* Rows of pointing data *
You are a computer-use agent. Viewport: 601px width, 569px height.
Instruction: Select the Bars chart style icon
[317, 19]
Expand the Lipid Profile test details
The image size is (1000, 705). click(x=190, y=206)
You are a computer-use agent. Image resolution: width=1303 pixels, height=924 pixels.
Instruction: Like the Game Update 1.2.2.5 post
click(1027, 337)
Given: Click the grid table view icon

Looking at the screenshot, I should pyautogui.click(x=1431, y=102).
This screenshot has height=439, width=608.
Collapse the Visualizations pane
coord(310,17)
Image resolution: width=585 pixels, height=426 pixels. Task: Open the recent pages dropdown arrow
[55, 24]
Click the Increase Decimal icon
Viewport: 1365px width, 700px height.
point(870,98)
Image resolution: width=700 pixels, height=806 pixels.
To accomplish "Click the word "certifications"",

* Short problem *
Reproduce every one of the rows above verbatim, in the same order.

* Exercise result *
You are a computer-use agent. Viewport: 601px width, 569px height.
Instruction: Select the Bars chart style icon
[317, 19]
Expand the Lipid Profile test details
The image size is (1000, 705). click(x=190, y=206)
You are a computer-use agent. Image resolution: width=1303 pixels, height=924 pixels.
Instruction: Like the Game Update 1.2.2.5 post
click(1027, 337)
Given: Click the grid table view icon

Looking at the screenshot, I should pyautogui.click(x=1431, y=102).
This screenshot has height=439, width=608.
Collapse the Visualizations pane
coord(310,17)
Image resolution: width=585 pixels, height=426 pixels. Task: Open the recent pages dropdown arrow
[55, 24]
Click the Increase Decimal icon
Viewport: 1365px width, 700px height.
point(870,98)
Image resolution: width=700 pixels, height=806 pixels.
To accomplish "Click the word "certifications"",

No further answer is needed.